■ **DATA LINES**:
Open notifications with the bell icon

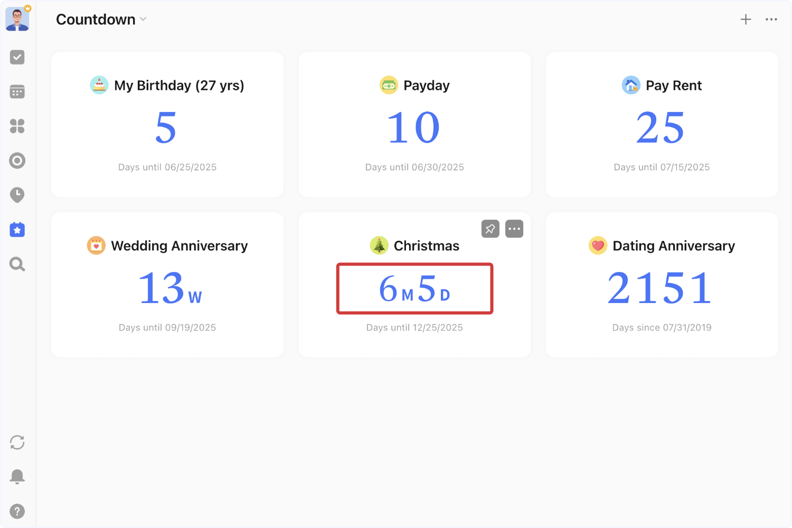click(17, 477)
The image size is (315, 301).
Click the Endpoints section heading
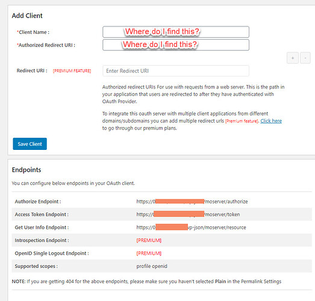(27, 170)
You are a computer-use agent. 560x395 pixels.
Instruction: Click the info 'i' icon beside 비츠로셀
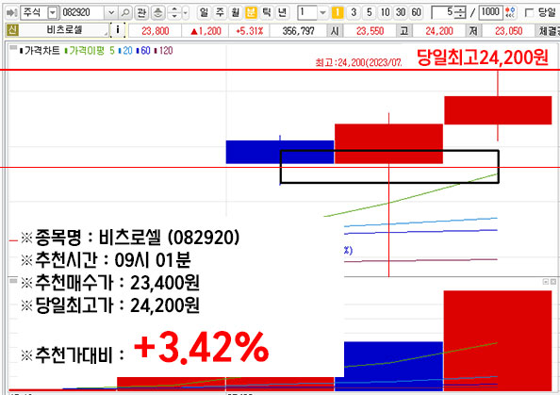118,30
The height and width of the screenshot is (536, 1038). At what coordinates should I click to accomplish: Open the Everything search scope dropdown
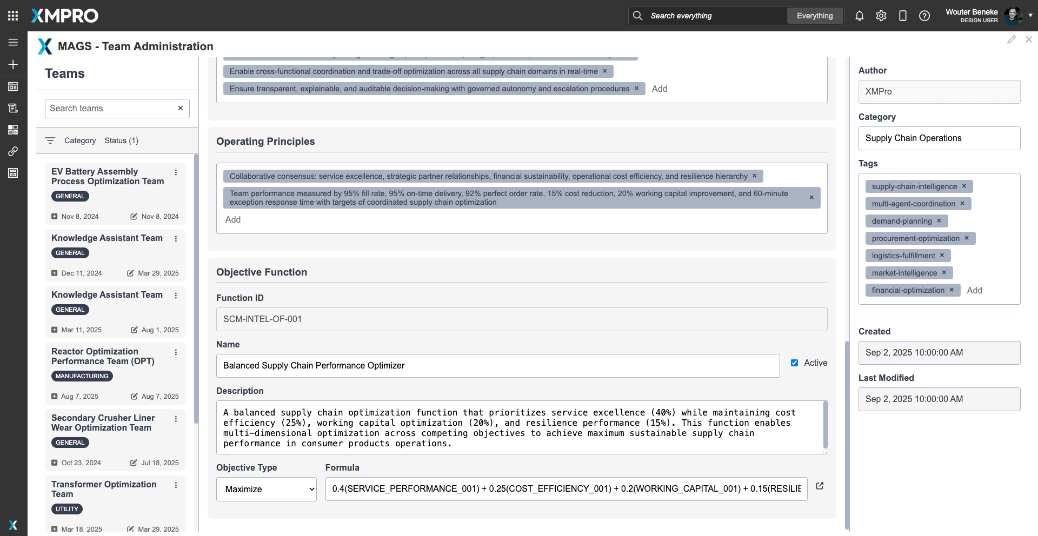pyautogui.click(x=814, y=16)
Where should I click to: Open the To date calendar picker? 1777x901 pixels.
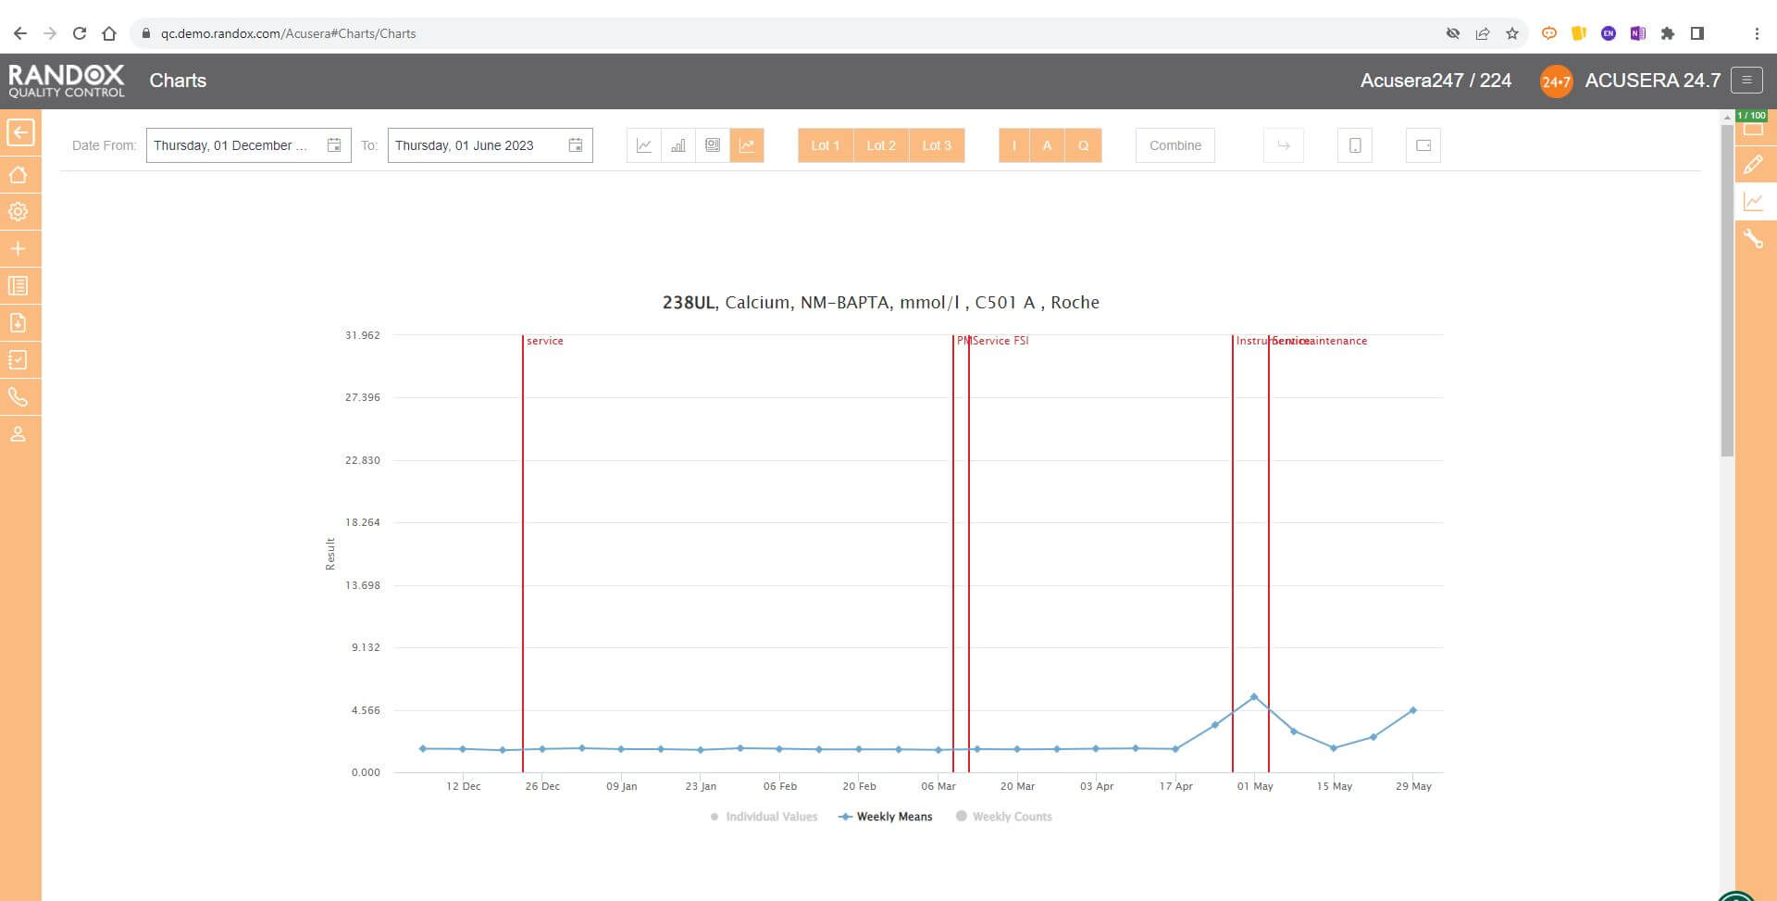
--
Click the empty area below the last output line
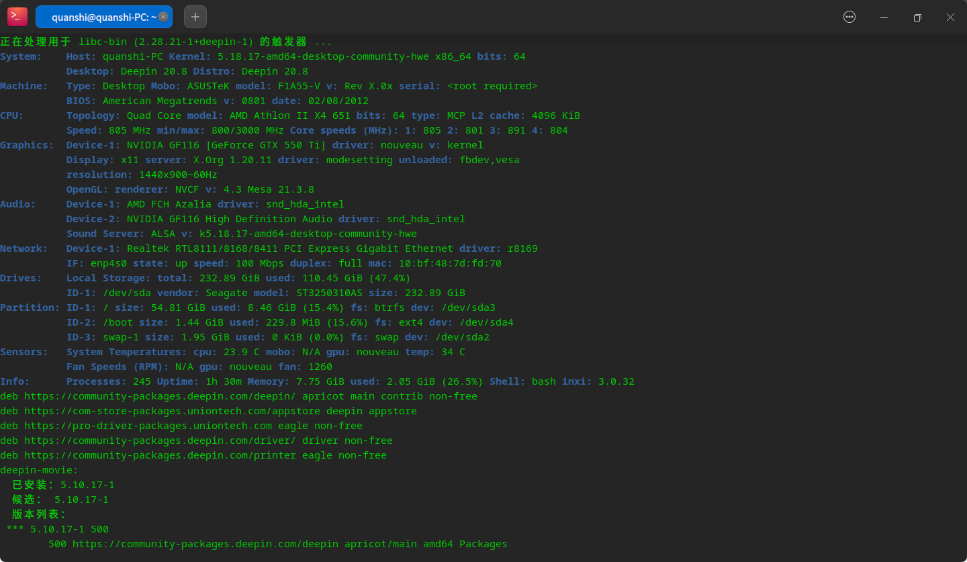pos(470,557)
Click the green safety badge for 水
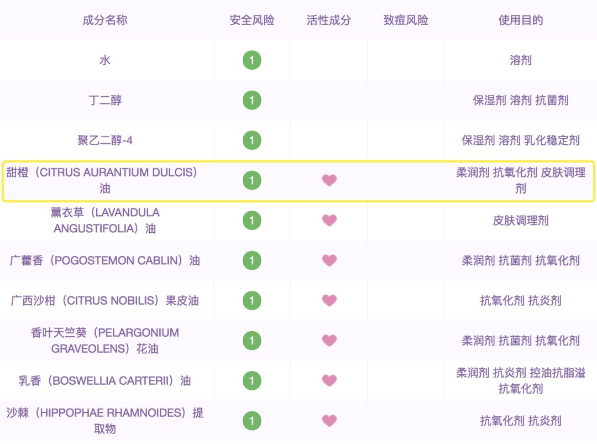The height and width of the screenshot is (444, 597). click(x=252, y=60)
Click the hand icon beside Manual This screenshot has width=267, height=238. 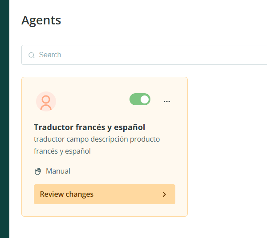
==
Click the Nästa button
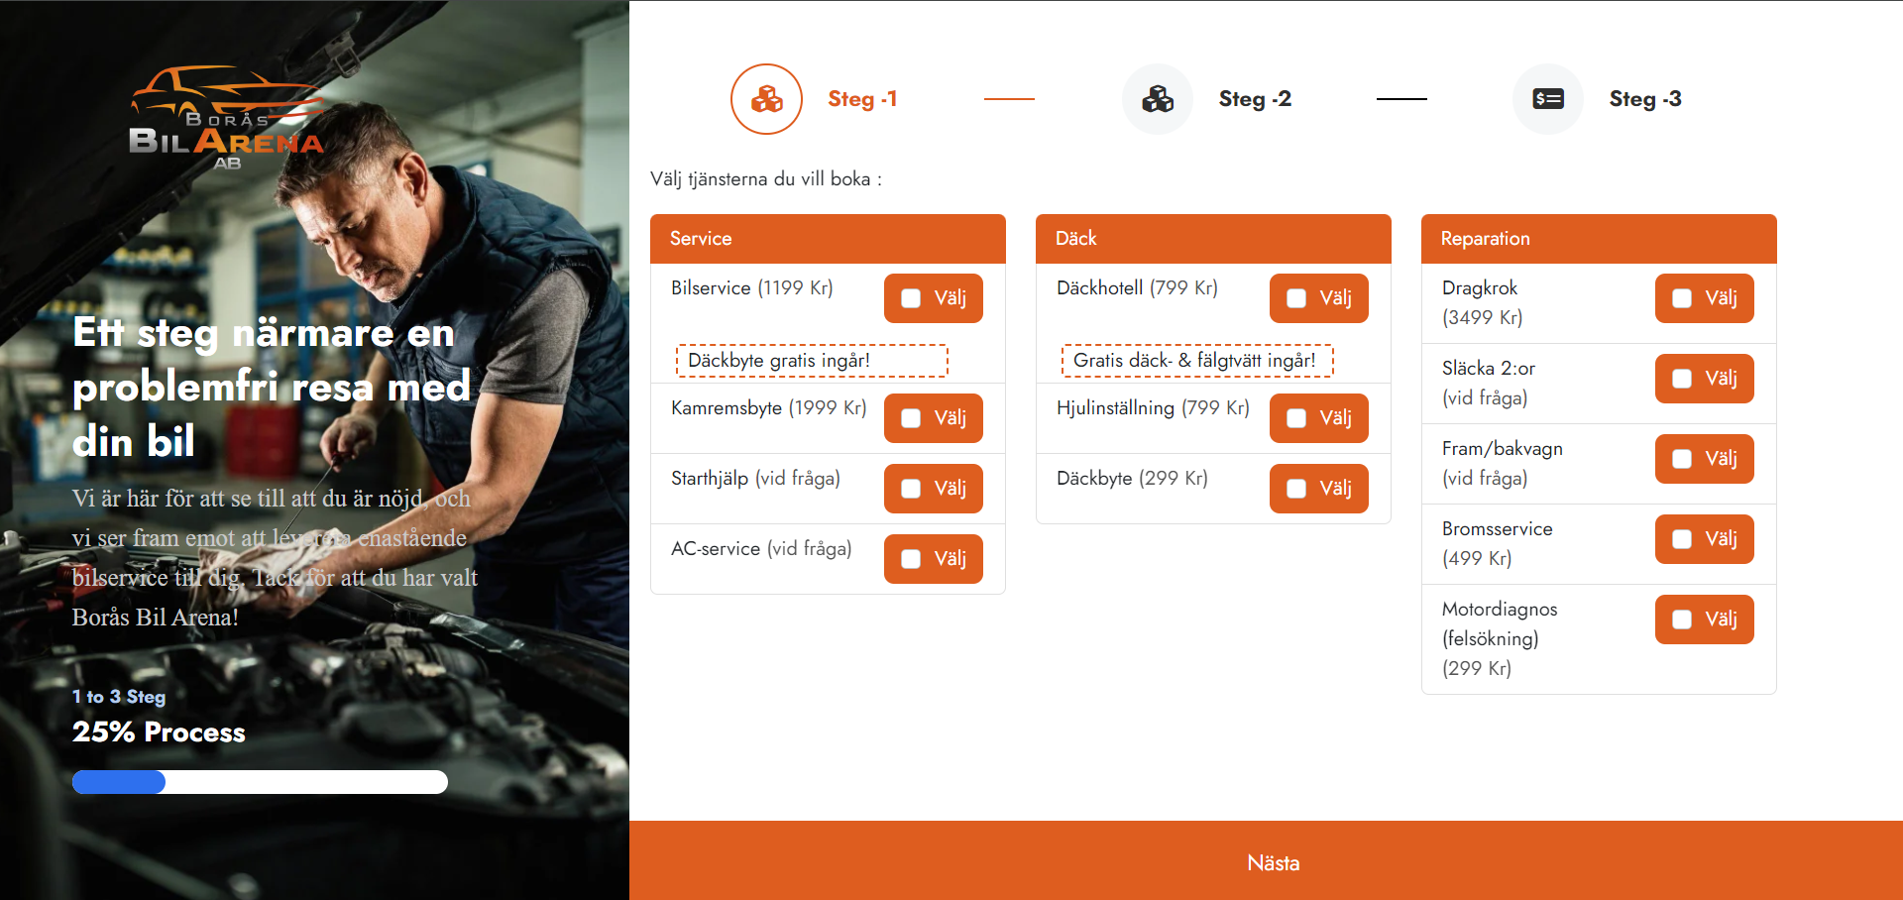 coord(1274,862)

■ **WHAT TO DO**: Please convert the part of the listing that opens with the line containing "Open notifications with the bell icon" and closes with the line containing "pyautogui.click(x=814, y=16)", both included, into a JSON list of strings with one string per line. Omit blank lines and leave the pictures out.

■ **OUTPUT FOR THIS TASK**:
[
  "Open notifications with the bell icon",
  "click(17, 477)",
  "The image size is (315, 301).",
  "Click the Endpoints section heading",
  "(27, 170)",
  "You are a computer-use agent. 560x395 pixels.",
  "Instruction: Click the info 'i' icon beside 비츠로셀",
  "118,30",
  "The height and width of the screenshot is (536, 1038). At what coordinates should I click to accomplish: Open the Everything search scope dropdown",
  "pyautogui.click(x=814, y=16)"
]